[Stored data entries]
------------------------------------------------------------

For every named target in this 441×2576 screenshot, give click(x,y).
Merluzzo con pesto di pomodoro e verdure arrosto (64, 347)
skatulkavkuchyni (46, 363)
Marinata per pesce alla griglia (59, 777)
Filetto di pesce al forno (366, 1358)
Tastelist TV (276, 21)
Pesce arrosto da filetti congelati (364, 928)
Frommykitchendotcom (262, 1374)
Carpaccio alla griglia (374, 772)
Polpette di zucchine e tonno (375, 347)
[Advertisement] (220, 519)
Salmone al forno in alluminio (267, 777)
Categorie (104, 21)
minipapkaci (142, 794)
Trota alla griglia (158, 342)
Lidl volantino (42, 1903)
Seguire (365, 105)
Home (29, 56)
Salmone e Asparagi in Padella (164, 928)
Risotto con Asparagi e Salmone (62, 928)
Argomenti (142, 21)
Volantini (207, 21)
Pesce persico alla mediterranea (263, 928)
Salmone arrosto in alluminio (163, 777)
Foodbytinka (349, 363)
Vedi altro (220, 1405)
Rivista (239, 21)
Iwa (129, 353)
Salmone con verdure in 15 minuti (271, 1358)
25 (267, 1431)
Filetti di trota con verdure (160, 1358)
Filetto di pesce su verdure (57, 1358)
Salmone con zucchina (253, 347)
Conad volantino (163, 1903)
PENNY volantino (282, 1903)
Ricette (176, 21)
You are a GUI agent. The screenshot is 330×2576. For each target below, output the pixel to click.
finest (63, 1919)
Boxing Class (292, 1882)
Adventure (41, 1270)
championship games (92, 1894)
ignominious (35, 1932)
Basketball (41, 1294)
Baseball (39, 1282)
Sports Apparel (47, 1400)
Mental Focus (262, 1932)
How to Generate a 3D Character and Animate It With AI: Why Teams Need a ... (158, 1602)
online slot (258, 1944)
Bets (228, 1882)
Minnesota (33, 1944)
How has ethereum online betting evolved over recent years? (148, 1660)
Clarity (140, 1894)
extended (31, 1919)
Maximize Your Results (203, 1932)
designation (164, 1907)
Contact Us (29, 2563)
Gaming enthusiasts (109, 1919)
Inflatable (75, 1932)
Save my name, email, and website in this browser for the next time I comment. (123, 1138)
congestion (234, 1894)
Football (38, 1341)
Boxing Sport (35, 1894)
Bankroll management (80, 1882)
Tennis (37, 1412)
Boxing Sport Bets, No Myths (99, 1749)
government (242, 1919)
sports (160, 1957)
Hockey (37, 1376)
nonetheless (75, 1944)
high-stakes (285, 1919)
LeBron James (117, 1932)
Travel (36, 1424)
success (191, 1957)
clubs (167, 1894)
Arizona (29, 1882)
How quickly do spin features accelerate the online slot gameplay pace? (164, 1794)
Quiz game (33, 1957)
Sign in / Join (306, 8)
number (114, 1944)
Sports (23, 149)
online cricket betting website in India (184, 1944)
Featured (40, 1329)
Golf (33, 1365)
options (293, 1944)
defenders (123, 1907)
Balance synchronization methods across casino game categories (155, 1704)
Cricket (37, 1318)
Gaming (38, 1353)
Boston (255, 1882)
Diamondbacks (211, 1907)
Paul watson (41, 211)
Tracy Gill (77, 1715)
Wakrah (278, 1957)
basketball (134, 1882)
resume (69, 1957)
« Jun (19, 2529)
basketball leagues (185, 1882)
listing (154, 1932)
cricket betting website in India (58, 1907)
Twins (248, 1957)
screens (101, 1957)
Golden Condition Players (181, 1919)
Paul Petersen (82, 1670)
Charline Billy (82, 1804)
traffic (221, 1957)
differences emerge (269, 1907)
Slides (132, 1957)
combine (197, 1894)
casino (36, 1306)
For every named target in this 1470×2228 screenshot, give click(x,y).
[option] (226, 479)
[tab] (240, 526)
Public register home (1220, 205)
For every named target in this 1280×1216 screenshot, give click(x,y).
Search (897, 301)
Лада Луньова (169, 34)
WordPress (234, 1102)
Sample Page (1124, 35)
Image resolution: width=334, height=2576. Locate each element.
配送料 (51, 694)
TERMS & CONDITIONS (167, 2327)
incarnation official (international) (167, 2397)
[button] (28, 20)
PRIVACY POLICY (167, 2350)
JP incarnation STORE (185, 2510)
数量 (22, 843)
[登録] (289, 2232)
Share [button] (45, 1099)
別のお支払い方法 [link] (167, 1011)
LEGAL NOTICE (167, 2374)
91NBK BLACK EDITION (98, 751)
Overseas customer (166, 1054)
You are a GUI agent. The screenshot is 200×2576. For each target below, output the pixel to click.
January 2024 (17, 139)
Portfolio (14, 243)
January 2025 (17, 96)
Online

------------------------------------------------------------

## Assignment
Would you copy every line of the entries that includes the word "target"?

## Task response
For every named target in this 441×2576 screenshot, give click(x,y).
You are a GUI agent. The screenshot is 330×2576. For each target below, output the pixel to click.
For every named target in this 1470×2228 screenshot, give click(x,y).
For every named target in this 1280×1216 screenshot, give click(x,y).
You are a GUI agent. The screenshot is 200×2576. For each target below, output the pixel to click.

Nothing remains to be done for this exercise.